It’s never the crime, always the “secret report.”
While the only crime here could be to taxpayers, despite Pasadena officials promises to the contrary, the city seems to be ignoring the usual rule of public relations: When bad news comes, get it out, regardless of what the lawyers say. Politicians will pay the political price while attorneys continue to collect their billable hours anyway if they hide it.
It’s simple: Don’t let the media frame the bad news before you can. The media usually will find out anyway, and it will focus on the agency that should be open and transparent rather than the alleged guilty party.
In this case, the ire is being directed at Pasadena and the ever-expanding Rose Bowl renovation project cost.
Reporter Brenda Gazzar revealed how a “secret report” details how the original projected budget, which was pegged at $152 million, should have been higher, closer to $200 million, and that project team officials should have known it. The lower number was the one touted to the public in 2010.
This should hardly be a surprise to anyone. Critics have pointed out that the overreaching and unrealistic expectations were coupled with underestimated cost projections since the project was first unveiled.

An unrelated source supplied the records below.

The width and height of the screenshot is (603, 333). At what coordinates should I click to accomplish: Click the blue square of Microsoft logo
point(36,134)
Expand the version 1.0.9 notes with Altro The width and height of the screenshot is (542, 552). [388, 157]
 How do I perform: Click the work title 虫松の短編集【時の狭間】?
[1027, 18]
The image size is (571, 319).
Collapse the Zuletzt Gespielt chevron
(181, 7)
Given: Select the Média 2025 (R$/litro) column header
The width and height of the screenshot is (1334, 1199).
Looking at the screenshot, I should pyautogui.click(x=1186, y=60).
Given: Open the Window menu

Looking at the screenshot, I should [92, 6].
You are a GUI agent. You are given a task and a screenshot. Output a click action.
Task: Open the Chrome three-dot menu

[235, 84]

So, shocker, a third-party review agreed. The reaction from Pasadena is “pay no attention to that report. We know everything about it but can’t show it to you.”
Pasadena officials, including Mayor Bill Bogaard, are hiding behind questionable legal interpretations and are just making the situation worse. The mayor even said that the report will be released once litigation linked to the renovations is “ruled out.” What happens if litigation is not ruled out? Will the report be made public then?
No offense to the mayor, but the California Public Records Act decides what has to be made public and when, not the mayor of Pasadena.
Open government advocates Terry Francke and Gil Aguirre have already pointed out that the city’s position is shaky at best, deceptive at worst. Francke points out that the city’s position that the report is exempt because it’s litigation “work product” is a ruse to keep it from being made public. Aguirre notes that the report’s original purpose was based on concerns of how things were being run. To now claim it’s part of the litigation process, said Aguirre, is “absurd.”
City Councilman Victor Gordo, president of the Rose Bowl Operating Company, created an ad hoc committee that instigated the report. (Note that ad hoc committees are exempt from following state open meeting laws.)
He said, without a hint of sarcasm, that the project was “well planned.”
Coming after news in December that Pasadena Unified School District’s construction project is a mess, I’m not sure that Pasadena residents would agree anyone in Pasadena government can ever plan a construction project well.
But have no fear, Gordo found a silver lining: “… these aren’t overruns.”
Right. The cost overruns will be detailed in the next secret report.